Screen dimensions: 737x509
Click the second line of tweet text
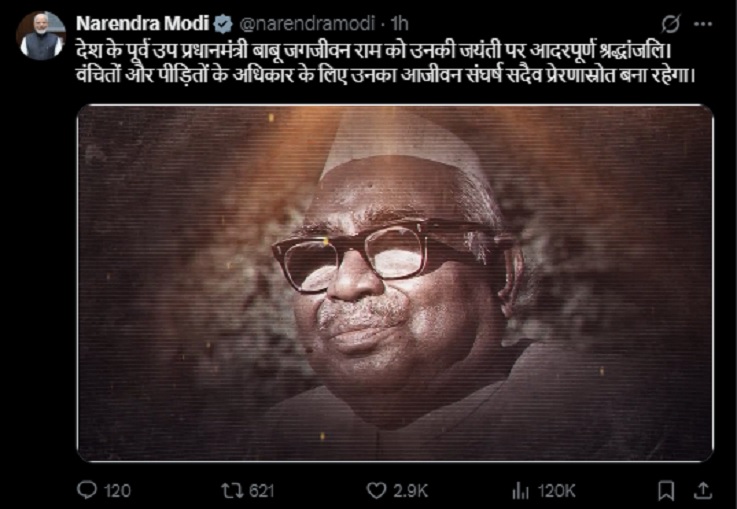click(385, 75)
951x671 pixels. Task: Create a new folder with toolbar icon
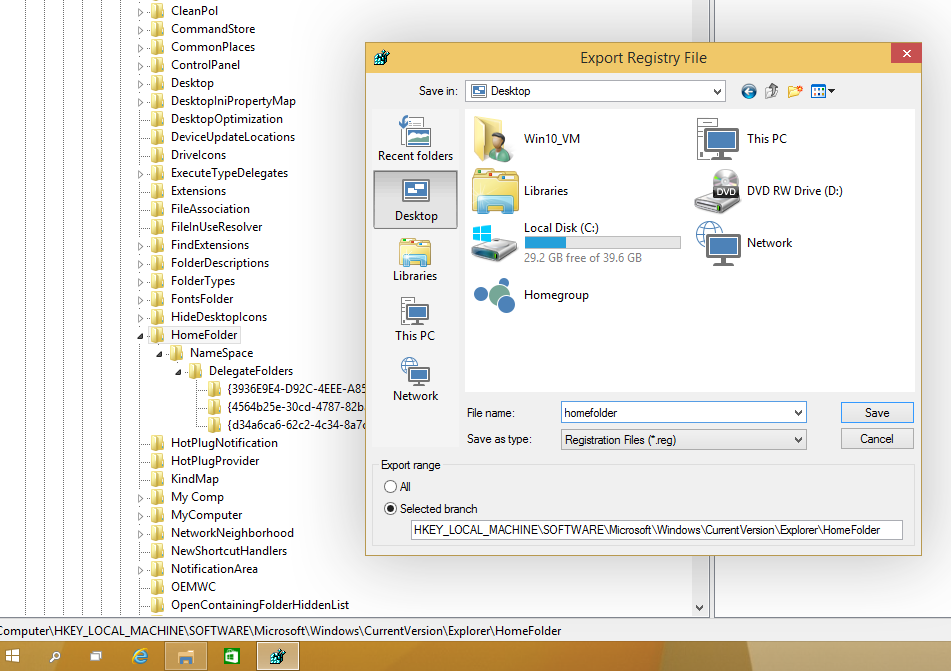click(x=794, y=90)
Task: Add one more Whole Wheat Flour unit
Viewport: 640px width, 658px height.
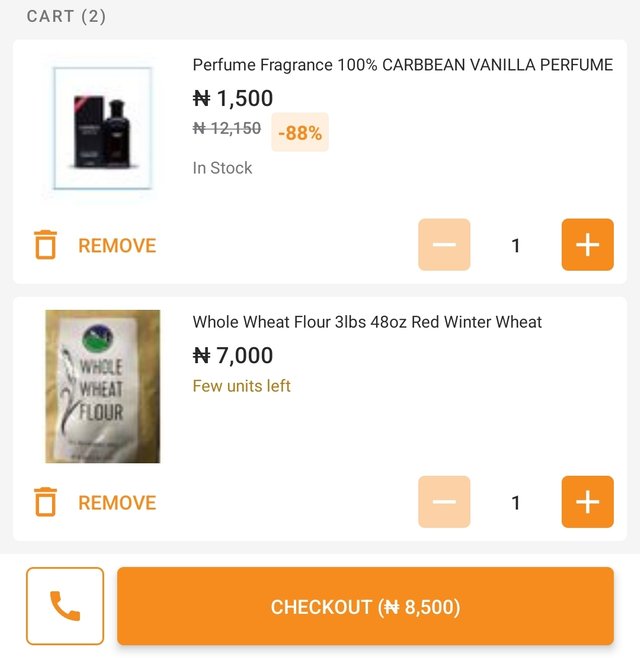Action: pos(588,502)
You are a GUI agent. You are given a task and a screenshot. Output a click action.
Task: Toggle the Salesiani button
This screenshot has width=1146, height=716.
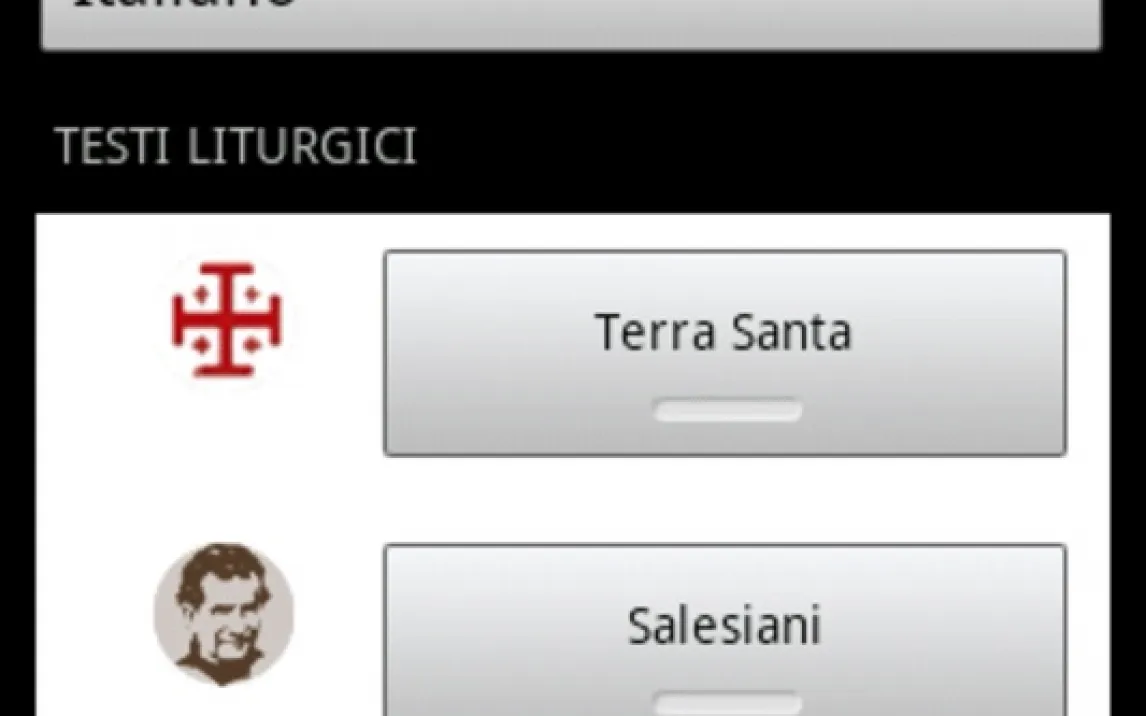click(724, 630)
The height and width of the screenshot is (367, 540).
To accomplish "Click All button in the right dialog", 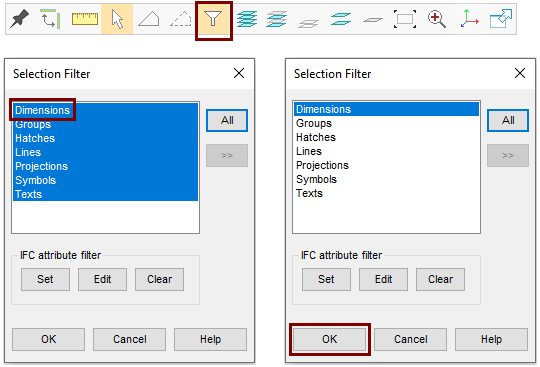I will point(508,120).
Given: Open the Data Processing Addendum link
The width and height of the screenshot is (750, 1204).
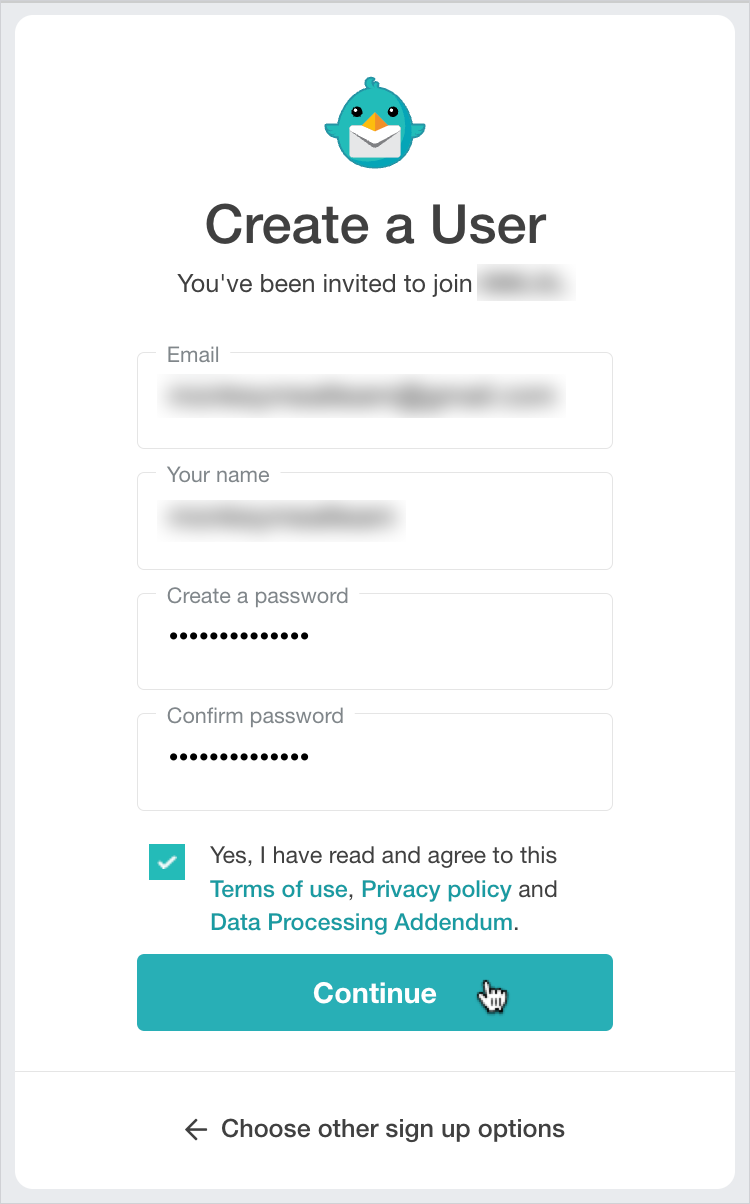Looking at the screenshot, I should click(361, 922).
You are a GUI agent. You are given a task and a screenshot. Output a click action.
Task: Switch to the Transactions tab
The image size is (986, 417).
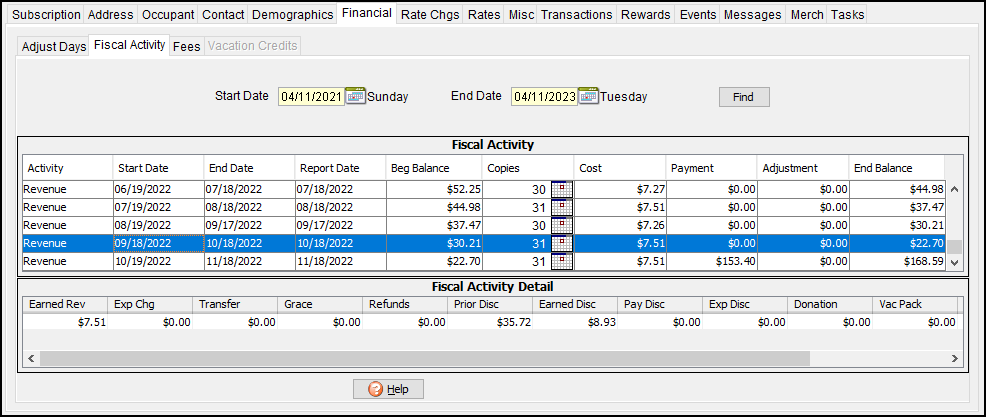click(576, 15)
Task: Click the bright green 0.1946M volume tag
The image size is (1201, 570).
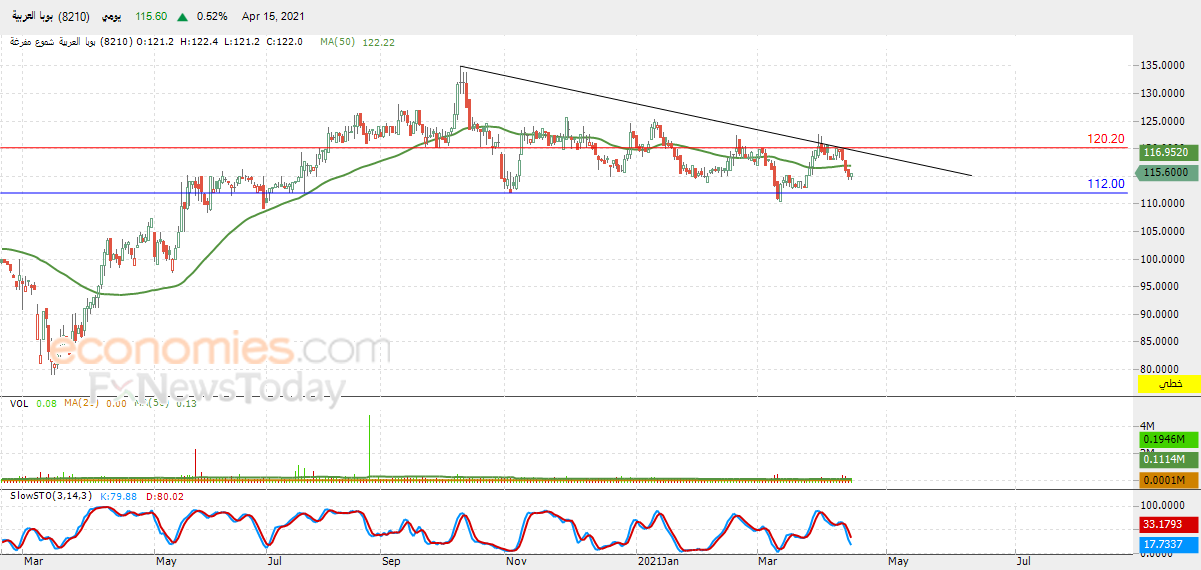Action: click(x=1168, y=439)
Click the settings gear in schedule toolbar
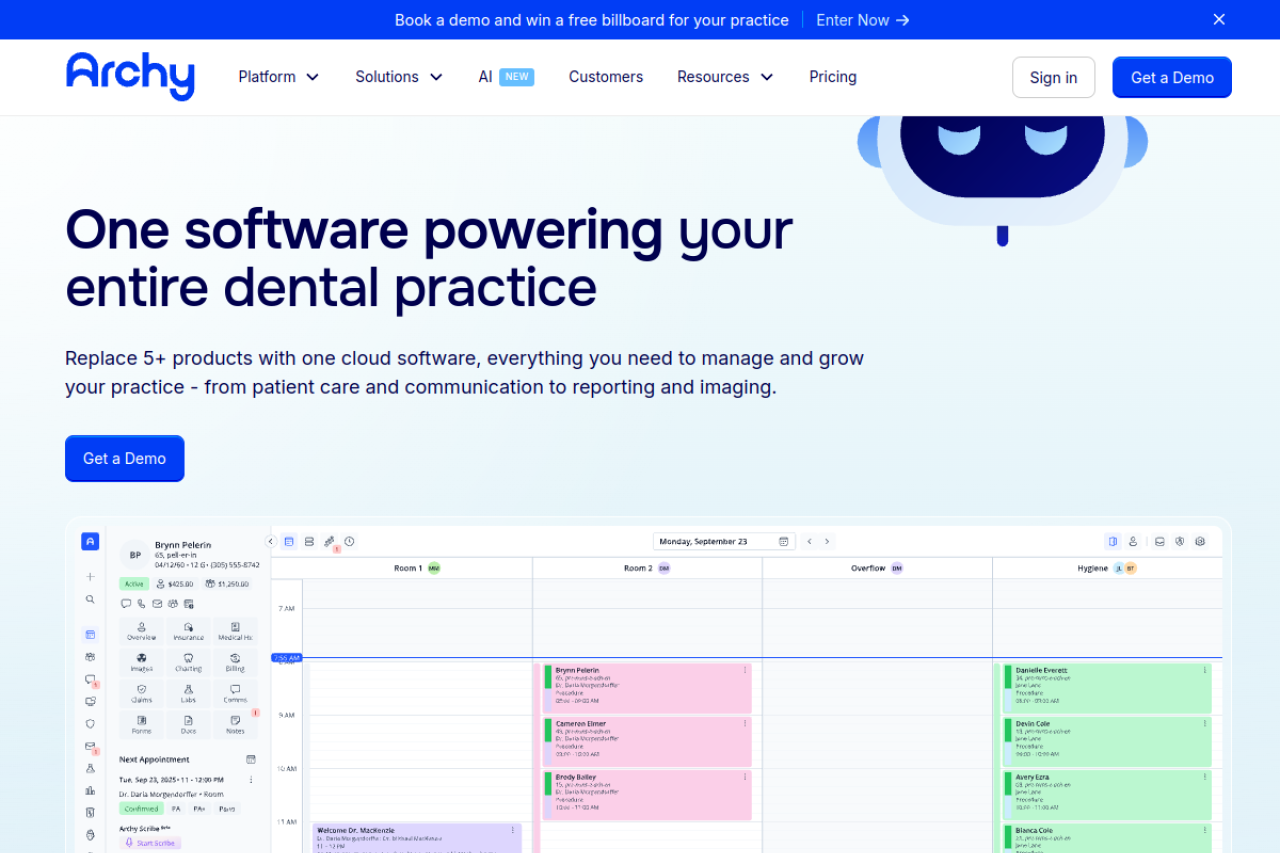The width and height of the screenshot is (1280, 853). click(x=1200, y=541)

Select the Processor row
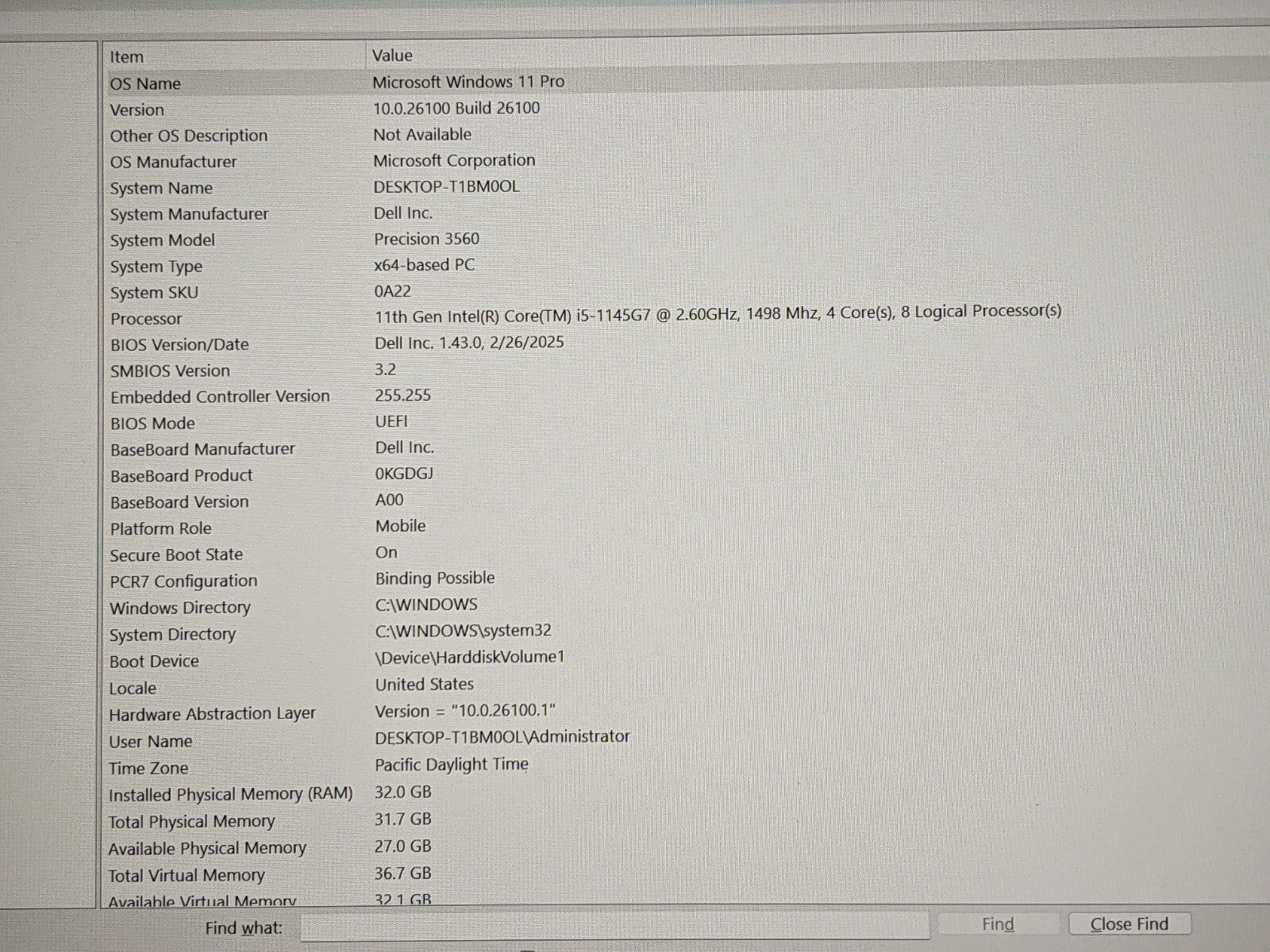(146, 319)
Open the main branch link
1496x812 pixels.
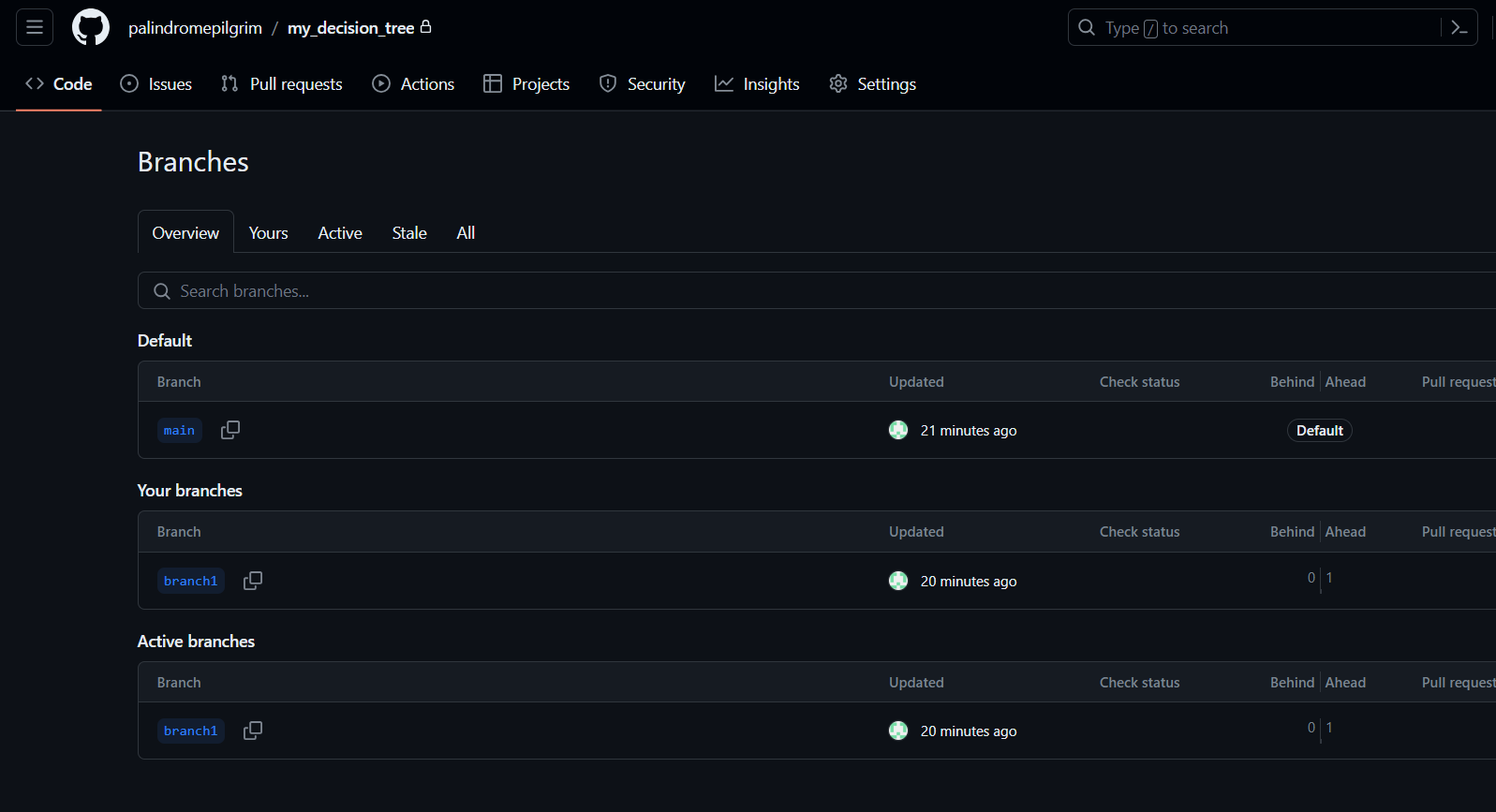tap(179, 430)
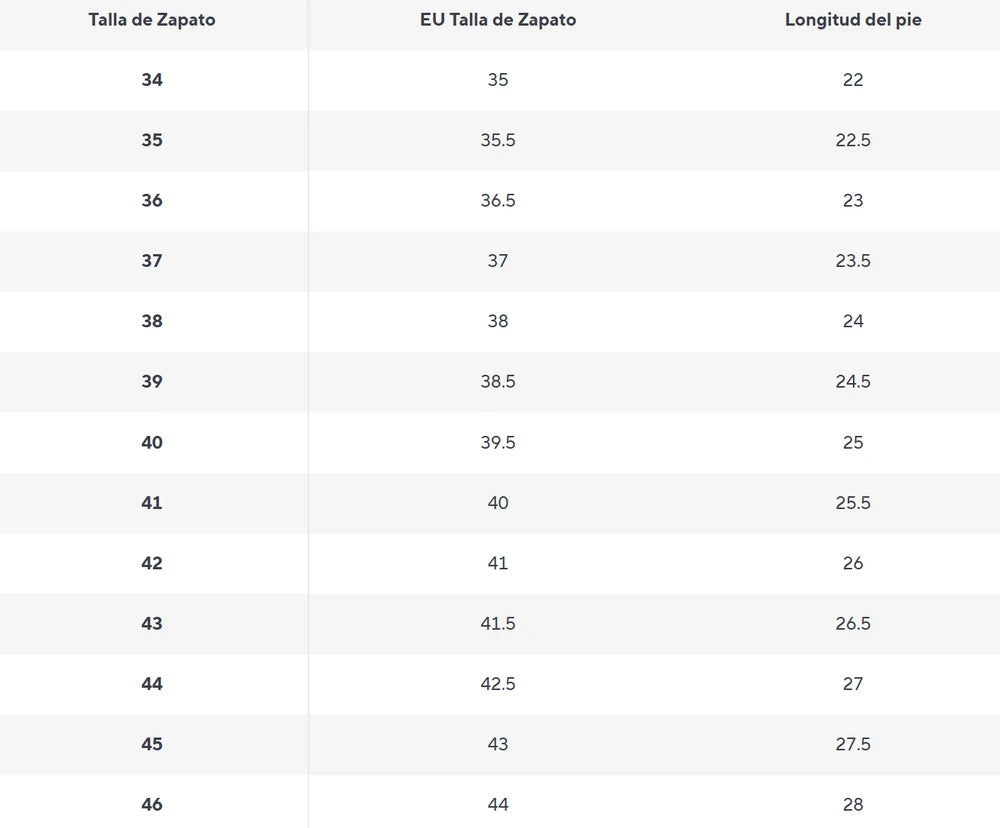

*Brief*
Where a line above contains the string "Open", copy that line.

*Expected output*
Given: Open the Data Processing Addendum link
Open the main branch link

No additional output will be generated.